§ ACTIVITY
Word for word, copy the lines beginning at the one with "You are a computer-use" and ending at the last line below; pictures stay out.

------------------------------------------------

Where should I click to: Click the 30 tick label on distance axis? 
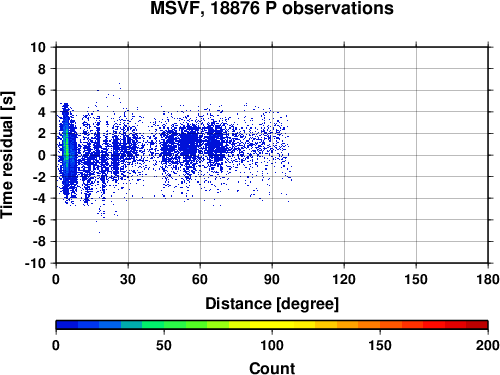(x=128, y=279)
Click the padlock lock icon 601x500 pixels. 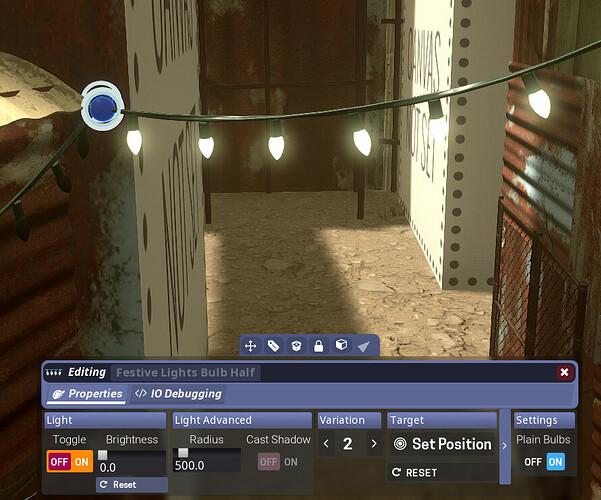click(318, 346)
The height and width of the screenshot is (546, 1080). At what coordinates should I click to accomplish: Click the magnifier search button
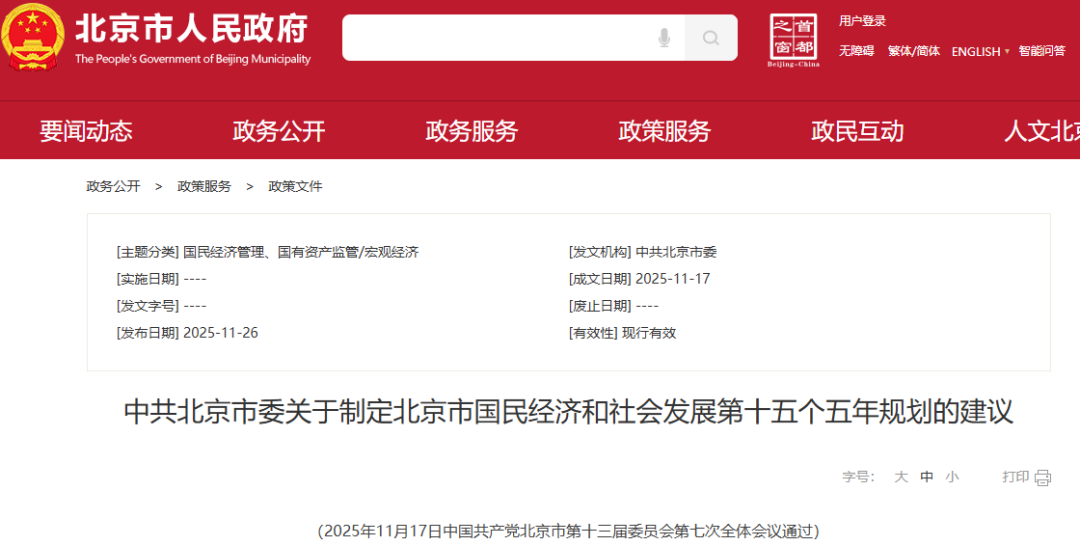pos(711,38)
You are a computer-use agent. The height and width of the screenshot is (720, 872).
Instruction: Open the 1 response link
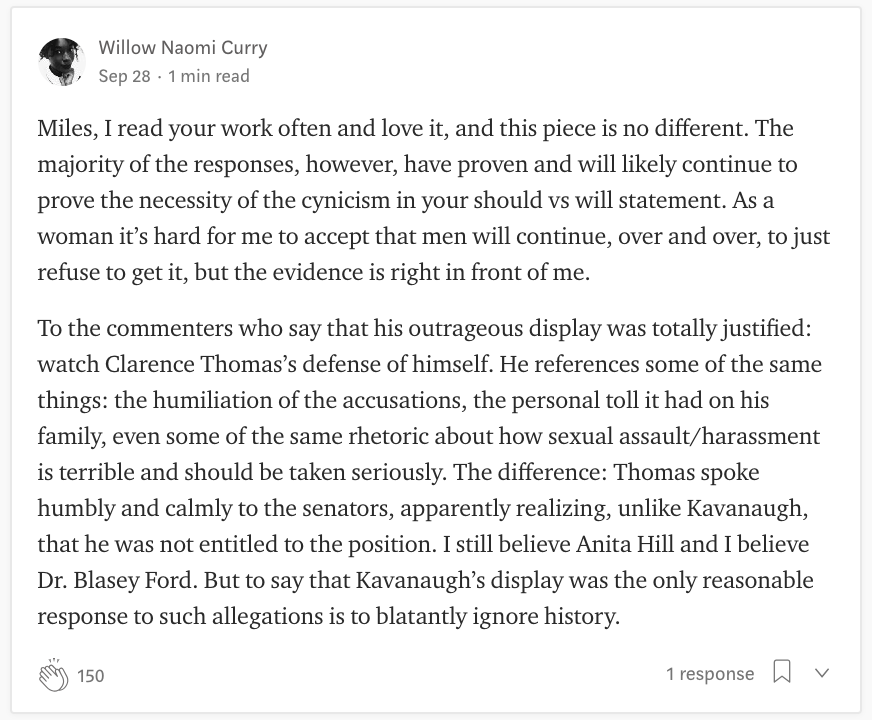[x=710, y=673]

------------------------------------------------

§ EXERCISE RESPONSE
You are a computer-use agent. The height and width of the screenshot is (720, 872).
Instruction: Open the 1 response link
[x=710, y=673]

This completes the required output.